Task ▸ Once the line with "Select the Private Lesson 1 hour service card" has been located in the records below, set down that line and all subsequent lines exactly, omitting the pictures.

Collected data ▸
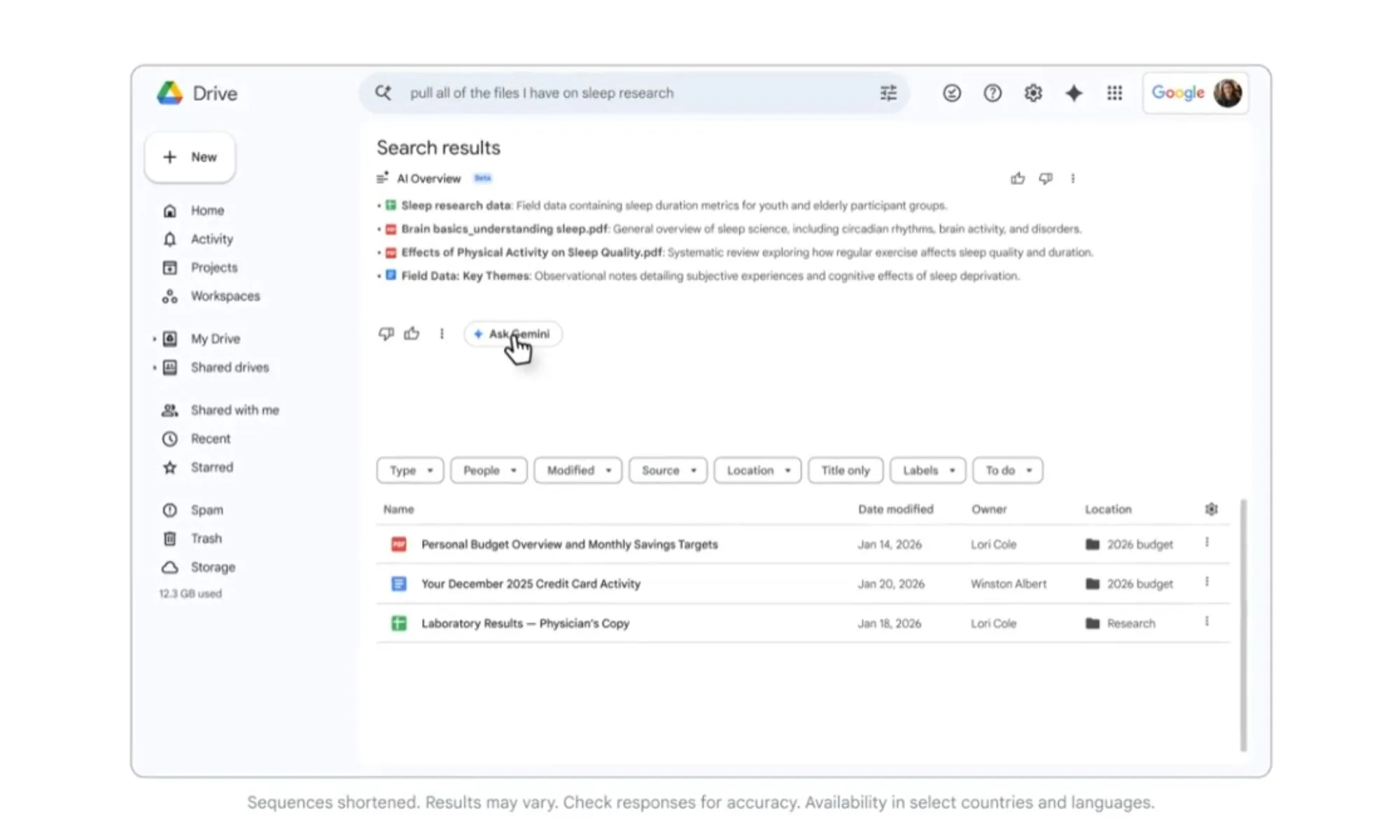This screenshot has height=840, width=1400.
Task: Open Drive settings gear icon
Action: [1033, 93]
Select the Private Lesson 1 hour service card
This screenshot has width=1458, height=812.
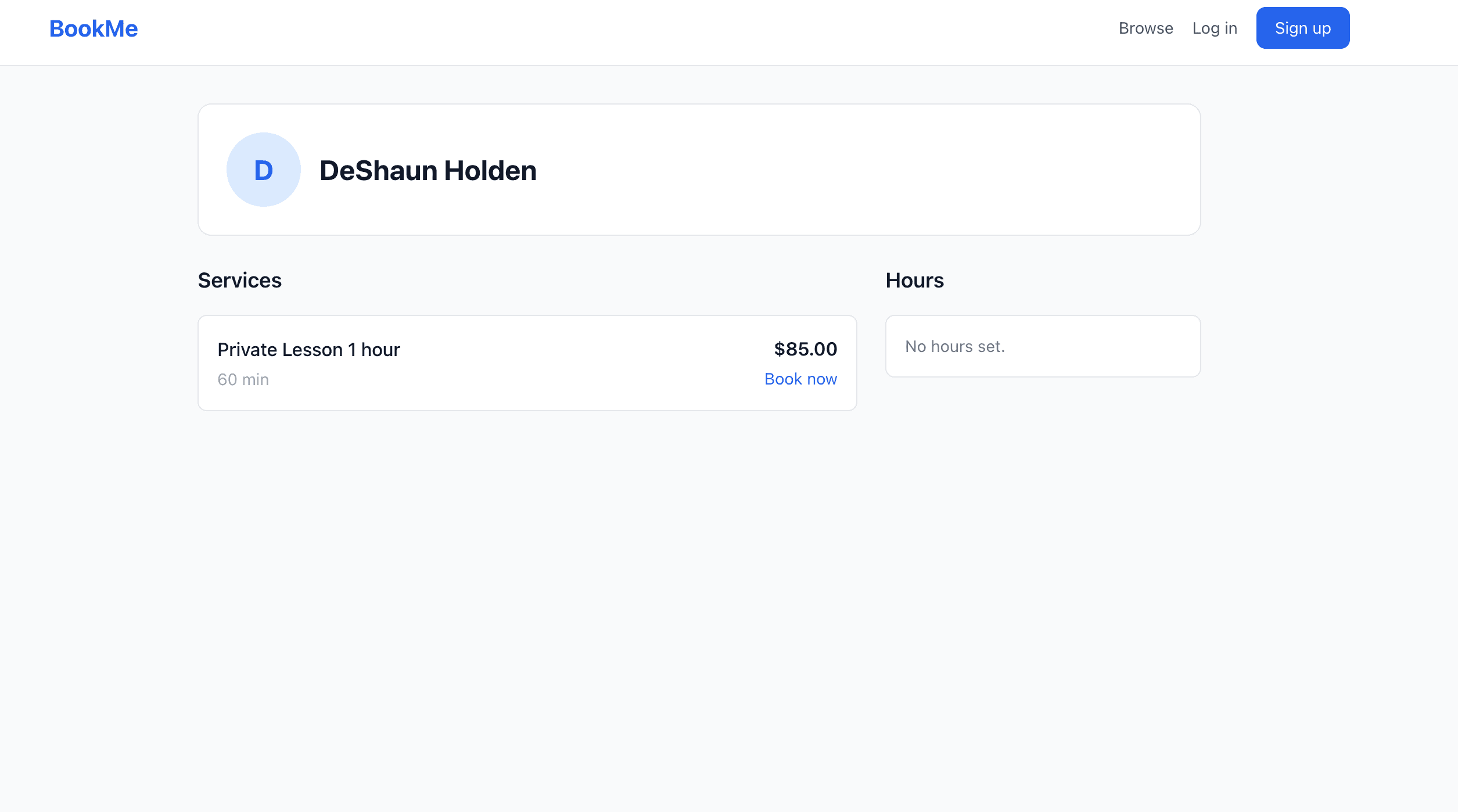527,363
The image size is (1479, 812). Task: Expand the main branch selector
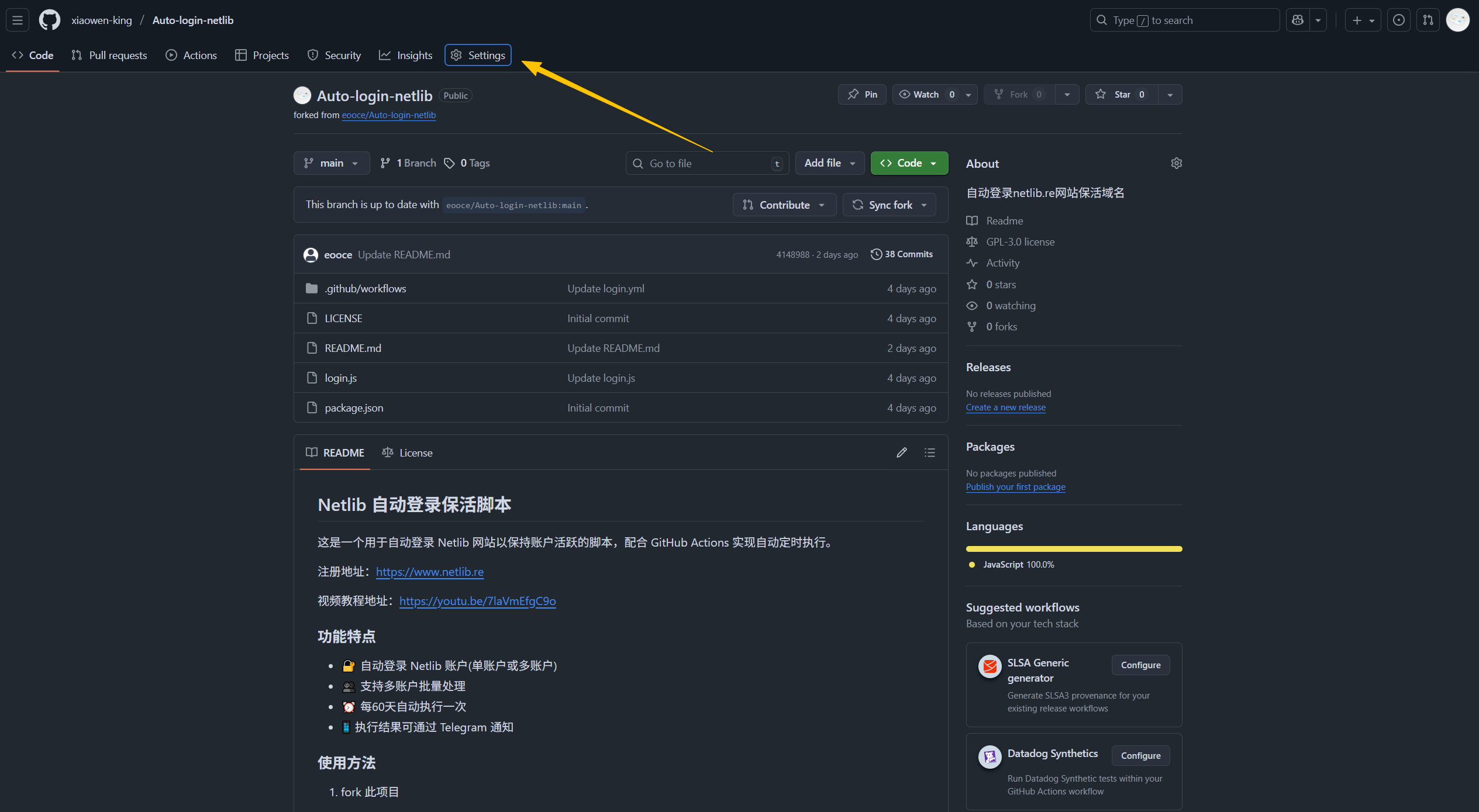coord(331,163)
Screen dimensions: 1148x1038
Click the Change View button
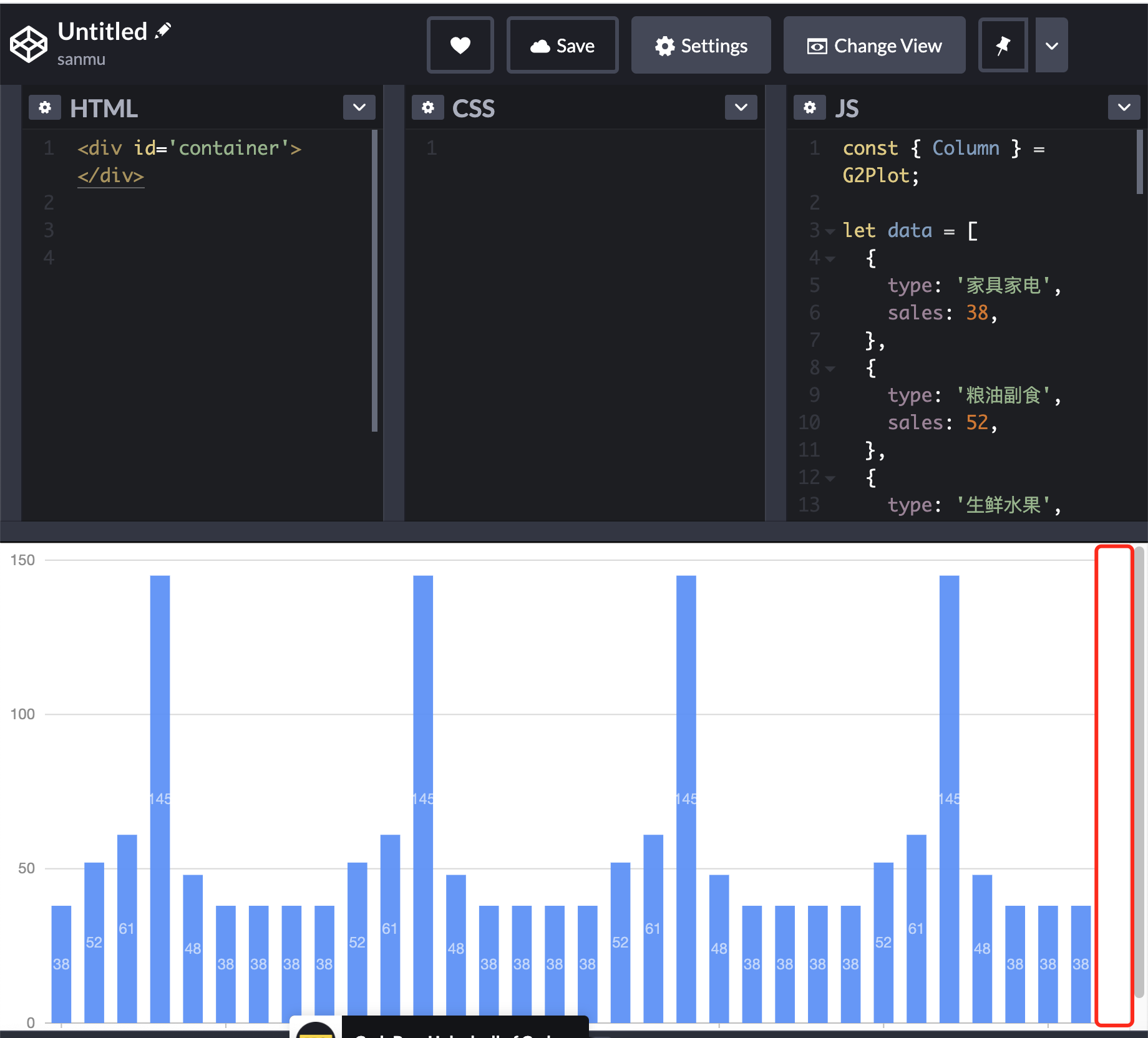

Result ▸
Select the Private Lesson 1 hour service card
This screenshot has width=1458, height=812.
527,363
The image size is (1479, 812). Task: Expand the main branch selector
coord(331,163)
Screen dimensions: 1148x1038
Click the Change View button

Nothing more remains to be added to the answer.